When I was a young teen, my siblings were old teens and when my parents were out, the party was often on at our house. My oldest sister introduced me to my first beer. Generic. A white can, black letters BEER. I thought it was awful, but gulped it down. I was cool too, right? I can see myself sitting in the blue floral chair (where did that chair go? my other sister had it in that Berkeley den of hers years ago... hmmm...?), orange shag on the floor, doing my best to chug along with the rest.
A few years years later she would introduce another... 'substance', right there in the laundry room. She was home from her travels for the holidays and suggested that this would help us get through Christmas Eve mass. Looking back, not sure that it did, perhaps it made me a bit more anxious for mass to get over with, my heart racing and ready for the traditional Christmas Eve opening of one family gift... what else might my sister have in store for me? My older and well traveled sister, knowledgeable in the ways of young twenty-somethings, while I was still a lowly teen trying to fight my way through high school...
This is what I'm thinking about this blustery afternoon as I smell the homemade chocolate chip cookies (mmm, butter, sugar...) baking away.
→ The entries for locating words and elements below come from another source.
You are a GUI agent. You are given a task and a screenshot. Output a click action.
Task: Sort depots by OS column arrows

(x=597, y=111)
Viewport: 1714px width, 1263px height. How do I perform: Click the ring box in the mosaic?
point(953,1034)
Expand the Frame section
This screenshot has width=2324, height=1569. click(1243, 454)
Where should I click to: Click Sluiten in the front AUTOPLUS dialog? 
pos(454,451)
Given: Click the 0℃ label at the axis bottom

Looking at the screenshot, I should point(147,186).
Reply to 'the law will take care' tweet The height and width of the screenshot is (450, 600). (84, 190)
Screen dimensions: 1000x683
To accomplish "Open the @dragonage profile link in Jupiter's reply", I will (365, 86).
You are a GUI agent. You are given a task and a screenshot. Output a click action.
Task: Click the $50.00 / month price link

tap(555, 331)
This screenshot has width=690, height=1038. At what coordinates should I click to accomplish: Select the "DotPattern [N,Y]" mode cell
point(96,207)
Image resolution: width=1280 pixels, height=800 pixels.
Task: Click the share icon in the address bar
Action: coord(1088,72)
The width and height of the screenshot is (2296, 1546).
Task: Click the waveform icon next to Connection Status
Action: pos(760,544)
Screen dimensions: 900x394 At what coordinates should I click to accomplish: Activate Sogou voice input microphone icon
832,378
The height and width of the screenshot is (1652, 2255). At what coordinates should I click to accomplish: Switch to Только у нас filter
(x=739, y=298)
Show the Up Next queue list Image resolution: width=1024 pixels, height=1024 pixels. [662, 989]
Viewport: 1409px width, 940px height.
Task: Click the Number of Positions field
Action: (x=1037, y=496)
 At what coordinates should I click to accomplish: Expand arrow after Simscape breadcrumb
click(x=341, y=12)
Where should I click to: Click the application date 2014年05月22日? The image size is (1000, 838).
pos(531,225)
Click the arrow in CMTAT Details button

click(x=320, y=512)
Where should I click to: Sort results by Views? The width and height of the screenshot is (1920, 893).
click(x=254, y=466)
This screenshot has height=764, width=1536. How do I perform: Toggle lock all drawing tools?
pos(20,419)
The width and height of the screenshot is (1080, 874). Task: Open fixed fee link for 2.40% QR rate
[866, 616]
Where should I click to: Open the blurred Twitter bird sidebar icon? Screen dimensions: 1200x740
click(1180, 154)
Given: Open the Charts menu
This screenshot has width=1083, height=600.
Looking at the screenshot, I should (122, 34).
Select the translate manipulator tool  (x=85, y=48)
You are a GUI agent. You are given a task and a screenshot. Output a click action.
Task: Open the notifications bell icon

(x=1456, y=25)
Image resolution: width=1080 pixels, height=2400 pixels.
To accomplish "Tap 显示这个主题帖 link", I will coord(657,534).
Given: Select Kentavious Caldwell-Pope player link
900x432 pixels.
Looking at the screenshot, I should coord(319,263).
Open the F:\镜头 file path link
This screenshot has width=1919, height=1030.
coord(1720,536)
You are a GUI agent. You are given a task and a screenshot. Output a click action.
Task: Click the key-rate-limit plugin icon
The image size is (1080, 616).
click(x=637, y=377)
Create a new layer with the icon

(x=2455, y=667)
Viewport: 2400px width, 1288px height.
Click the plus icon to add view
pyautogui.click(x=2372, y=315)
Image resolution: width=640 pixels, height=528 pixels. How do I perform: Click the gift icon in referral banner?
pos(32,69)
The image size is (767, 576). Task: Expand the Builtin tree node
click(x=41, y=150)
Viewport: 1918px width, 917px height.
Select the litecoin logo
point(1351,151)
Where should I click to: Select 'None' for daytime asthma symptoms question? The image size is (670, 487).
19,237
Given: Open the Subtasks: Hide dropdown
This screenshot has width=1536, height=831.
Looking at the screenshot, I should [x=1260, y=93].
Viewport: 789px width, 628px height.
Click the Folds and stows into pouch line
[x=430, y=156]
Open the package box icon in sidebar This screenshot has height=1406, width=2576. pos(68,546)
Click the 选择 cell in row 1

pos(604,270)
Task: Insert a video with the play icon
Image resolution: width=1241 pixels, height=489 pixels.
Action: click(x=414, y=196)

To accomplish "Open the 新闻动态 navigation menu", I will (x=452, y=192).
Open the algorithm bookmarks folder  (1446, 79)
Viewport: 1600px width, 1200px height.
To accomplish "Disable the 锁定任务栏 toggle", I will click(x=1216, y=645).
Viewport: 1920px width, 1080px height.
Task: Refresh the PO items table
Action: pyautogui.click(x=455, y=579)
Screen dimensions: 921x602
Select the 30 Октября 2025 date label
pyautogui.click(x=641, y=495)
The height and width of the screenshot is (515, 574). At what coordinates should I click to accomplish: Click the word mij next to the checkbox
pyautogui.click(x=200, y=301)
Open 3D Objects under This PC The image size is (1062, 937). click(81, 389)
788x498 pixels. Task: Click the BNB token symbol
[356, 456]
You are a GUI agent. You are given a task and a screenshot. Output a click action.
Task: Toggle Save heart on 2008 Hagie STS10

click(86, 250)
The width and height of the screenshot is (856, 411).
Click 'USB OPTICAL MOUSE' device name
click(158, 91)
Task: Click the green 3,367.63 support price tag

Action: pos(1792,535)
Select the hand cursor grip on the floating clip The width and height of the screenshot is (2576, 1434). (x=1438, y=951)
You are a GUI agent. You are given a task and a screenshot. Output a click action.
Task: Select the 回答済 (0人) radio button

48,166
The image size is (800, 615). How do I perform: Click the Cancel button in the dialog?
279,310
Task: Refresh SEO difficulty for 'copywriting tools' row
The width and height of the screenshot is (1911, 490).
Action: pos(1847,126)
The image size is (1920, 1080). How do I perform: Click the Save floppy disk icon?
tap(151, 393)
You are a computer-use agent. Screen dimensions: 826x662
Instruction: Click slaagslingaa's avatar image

How many can I eat before the kids get home? Could I cover up the odor of the chocolate goodness somehow? They'll never know if I can mask the odor and hide the cookies... I could keep them all to myself!
See, back in the day, I would burn toast around the house to mask the odors of my sister and her parties. How I thought that up- don't know? I cleaned up vomit, cleaned up alcohol spills, masked the odors traveling through our house by burning different substances that what had been burned before. One time I remember some of the friends streaking down the street and trying to decide what best to do with their leftover clothes...
The connection? Drugs of being responsible, legal drugs... chocolate, sugar, butter... better fat than stoned... And thinking about hording them for myself, masking the odors of freshly baked goodness, so that I can get away with the crime. Odd connections... Fleeting thoughts...
My kids will be thrilled we have homemade cookies- maybe I'll throw them in the car for when I pick them up at school- it'll make their day!